Abends diskutierten Fermin und ich noch über die wirklich ausgezeichneten Tropfen, die in den Tanks von Manuel lagerten. Es ist schon eine wirklich besondere Mischung – diese drei Olivensorten Picudo, Picual und Hojiblanca – die auch Señorio de Vizcántar immer wieder zu etwas ganz besonderem werden lassen.

Die Vorräte bei Manuel Montes Marín
Als ich dann im Juni den FEINSCHMECKER zu lesen bekam, freute ich mich doch sehr, dass Manuel mit seinem Öl dieses Jahr ganz ins “Rampenlicht” beim großen Olivenöl-Test gerückt wurde. Eine tolle Auszeichnung und Ehre für ihn.

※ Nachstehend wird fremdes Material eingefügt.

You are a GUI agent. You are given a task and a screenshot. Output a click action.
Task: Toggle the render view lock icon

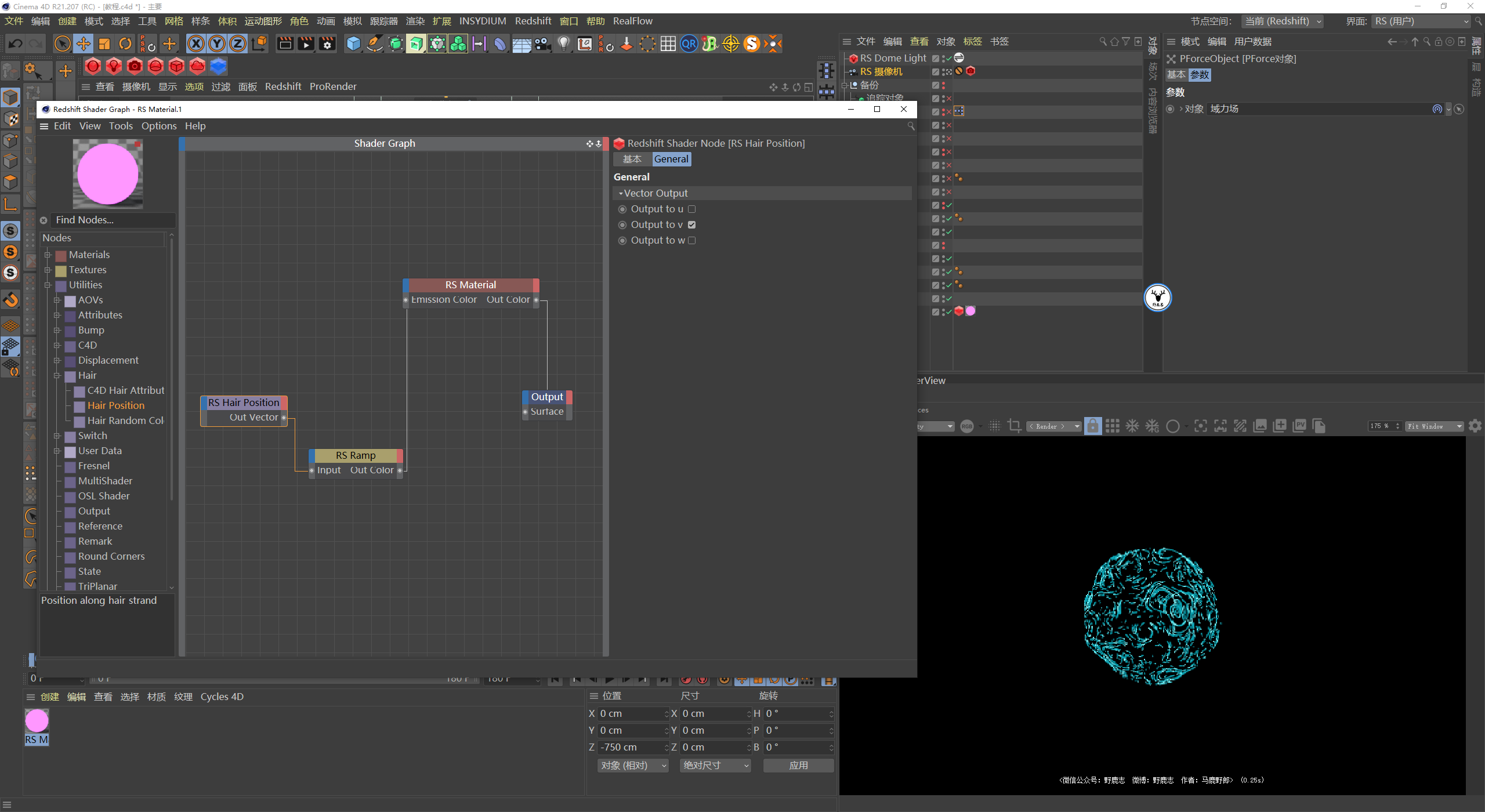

Damit steht es dann wohl 1:1, nachdem sich Señorio de Vizcántar letztes Jahr noch den 1. Platz vor Manuel beim Internationalen Concorso Oli da Olive, Gradara in Italien sicherte. Eine tolle Prämierung in der Kategorie ‘mittelfruchtig’ für ein spanisches Olivenöl in Italien, bei diesem großen Olivenöltest.
Aber diese Konkurrenzdenke gibt es im Grunde gar nicht, wenn man mit den Menschen vorort spricht. Am Ende zählt, dass ein natives Olivenöl extra von den Bergen und der Region Priego de Córdoba zu den besten Olivenölen gekürt wird. Ob nun vom linken oder rechten Olivenhain, ist Fermin und Manuel am Ende gar nicht so wichtig. Nur ein kleines bisschen vielleicht. Manchmal.